When will the housing market crash? This was one of the top three questions people posed on Google this past spring. Why? Because too many buyers have post-traumatic stress from the 2008 meltdown. While it’s fascinating to see how many people still live in fear of that exact scenario happening again, the truth is, we’re not even close to the market crashing!
The 2008 meltdown was an economic crisis, real estate crisis and credit crisis all at once. We don’t even have one of those crises going on right now. Last year after the pandemic hit, as far as I know, I was the first to publicly say that this was not a 2008 scenario. To watch the video and read more about it, visit www.ThisIsNot2008.com.
How was I so sure right at that moment, during the height of the lockdown, that the market wouldn’t crash?
One reason: inventory. Inventory levels were decreasing each week, and for the market to tip over, inventory must increase dramatically. Inventory was excessively low all winter and spring, which led to buyers fighting over properties, multiple-offer situations and cash buyers winning while everyone else was losing.
Once spring came around, everyone thought we’d be stuck with extremely low inventory for a long time. In fact, many were thinking it would be a non-stop frenzy. I knew it would ease up by this summer, and it has. Over the last 60 days, sellers have been coming out of the woodwork and listing their homes.
What are buyers doing? Many are acting like there’s blood in the water and wondering if the market is about to crash.
What are sellers doing? In many cases, they’re not accepting the fact that this shift is happening and are of the mindset that inventory is excessively low like it was last winter and spring.
Here’s the bottom line: we will not see the housing market crash, at least in the next 18 months. Even if inventory lifts a lot more, there are not enough homes for sale. And the number of buyers who didn’t find homes is substantial, so homes will keep getting eaten up. By winter, we will run right back into low inventory. I don’t believe it will be as low as it was last winter, but it will be low—and there will be plenty of bidding wars.

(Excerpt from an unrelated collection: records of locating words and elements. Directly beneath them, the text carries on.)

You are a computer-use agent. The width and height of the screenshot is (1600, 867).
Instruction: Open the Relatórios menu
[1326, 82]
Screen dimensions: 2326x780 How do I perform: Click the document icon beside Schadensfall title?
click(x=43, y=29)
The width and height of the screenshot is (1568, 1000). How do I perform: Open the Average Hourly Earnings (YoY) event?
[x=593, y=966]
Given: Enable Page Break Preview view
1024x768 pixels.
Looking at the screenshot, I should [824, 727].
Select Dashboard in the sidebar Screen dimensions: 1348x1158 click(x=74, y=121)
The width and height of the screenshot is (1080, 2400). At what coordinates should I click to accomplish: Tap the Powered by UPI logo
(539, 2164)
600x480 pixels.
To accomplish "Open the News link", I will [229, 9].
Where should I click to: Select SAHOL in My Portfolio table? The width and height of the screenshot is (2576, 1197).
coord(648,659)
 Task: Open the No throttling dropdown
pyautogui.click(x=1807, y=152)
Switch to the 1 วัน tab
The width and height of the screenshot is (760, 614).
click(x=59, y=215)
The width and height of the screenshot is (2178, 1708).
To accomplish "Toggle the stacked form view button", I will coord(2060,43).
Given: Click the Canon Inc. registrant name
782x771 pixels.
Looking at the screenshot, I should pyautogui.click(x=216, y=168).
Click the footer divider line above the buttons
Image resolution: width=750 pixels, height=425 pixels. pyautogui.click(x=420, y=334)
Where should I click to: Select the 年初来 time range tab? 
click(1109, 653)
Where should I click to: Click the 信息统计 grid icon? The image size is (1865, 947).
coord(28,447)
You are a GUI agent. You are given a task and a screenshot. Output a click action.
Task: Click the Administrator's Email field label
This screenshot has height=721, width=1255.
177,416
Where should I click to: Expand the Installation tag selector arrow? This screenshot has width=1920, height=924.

We need to communicate this to buyers by showing them the data, charts and graphs from our MLS. If you get them to understand what’s happening and the way the market flows on a seasonal basis, they’ll be dying to buy a property this summer.
At some point, interest rates are going to go up, so if someone scores now while there’s more for sale and interest rates are still low, they’ll do well. Those who wait will end up regretting it and paying more.